Urban and rural development in Eastern Europe

Błażej Brzostek and Ivana Dobrivojević Tomić
In 1908, a group of farmers from a village near Warsaw went on an educational trip financed by a large research foundation, the Józef Mianowski Fund. They travelled from a province of the Romanovs’ empire to a province of the Habsburgs’ empire, from the former Republic of Poland to the former Czech kingdom. One of the farmers, a certain Teofil Kurczak, published his impressions. A train transported the peasants across the border to Cracow, the historical capital of Poland, where they were received with patriotic warmth and were given accommodation for the night. The next day, with their faces pressed to the train’s windows, they observed the landscapes of Moravia. In Kurczak’s words:
We see, as far as the eye can reach, flat crops everywhere, grains are swaying evenly like a wave on the sea … from border to border, as if perfectly trimmed, they stand in a solid wall that stretches across the entire field. How would our fields – which barely yield anything in the furrows and burn along the ridges – compare to these? They would be like squalor next to affluence! Oh, you poor, backwards Polish peasant! … The villages we see up close and far away on the horizon are all white with houses built of brick and stone and, as we found out later, roofed with slate. At first we found it difficult to believe that these were villages, just town after town, and as for poor villages or wooden houses, especially those covered in straw – you simply don’t see them.
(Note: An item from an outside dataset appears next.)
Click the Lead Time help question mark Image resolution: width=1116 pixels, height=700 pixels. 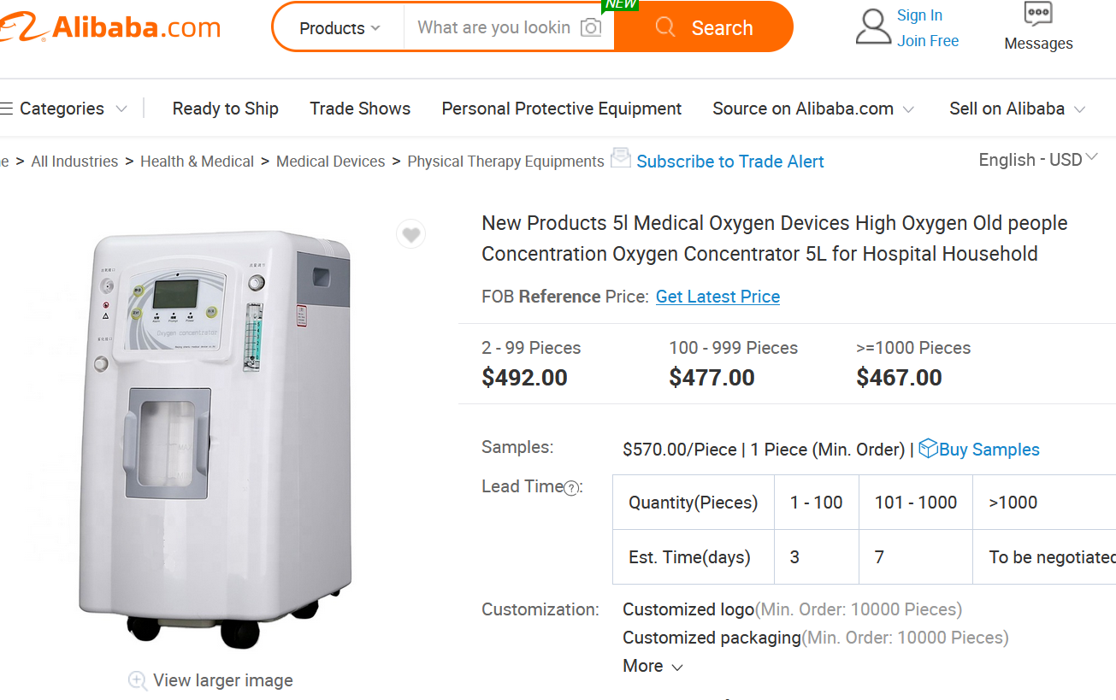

Their impressions intensified during the two-week visit. Kurczak described village schools, the robustness of crops and cattle, the opulence of houses, the democratic relations between people (‘they don’t kiss women on the hand. Equality is equality’). The name of the Moravian town of Vyškov sounded the same as Wyszków, a town near Warsaw that was well known to Kurczak. But there was a difference:
In ours it’s dirty; foul-smelling sewage flows through the gutters; in the alleys, in the hallways, in the shops and stalls, filth assaults a passer-by’s nose like some kind of acid … and here – there’s cleanliness everywhere, sewage flows through underground sewers … all of the streets are lit with gas lamps; here and there, electric light can even be seen in the windows … Houses, some of them a few stories high, with large windows, with very clean hallways, painted … In a word, the exemplary order of the civilized world can be seen everywhere here, while our towns present such a vision of poverty, slovenliness and mud that only hogs feel content there’.1
This ‘order of the civilized world’ was one of the aspirations taking root, clearly, in the consciousness of various social groups. While the elite considered the Western world as a model for civilization, for the peasant population it was, quite simply, the ‘world’, which could reveal itself even on a trip from Wyszków to Vyškov. The indicators of civilization were recognized in the quality of the crops, village houses, peasants’ clothes and the cobblestones on the streets of towns. This concept also encompassed the character of relations between villages and cities, as well as the extent and character of urban development – reflecting social and economic order, the effectiveness of administration and probably a certain quality of life sometimes measured today by indices such as the World Happiness Report.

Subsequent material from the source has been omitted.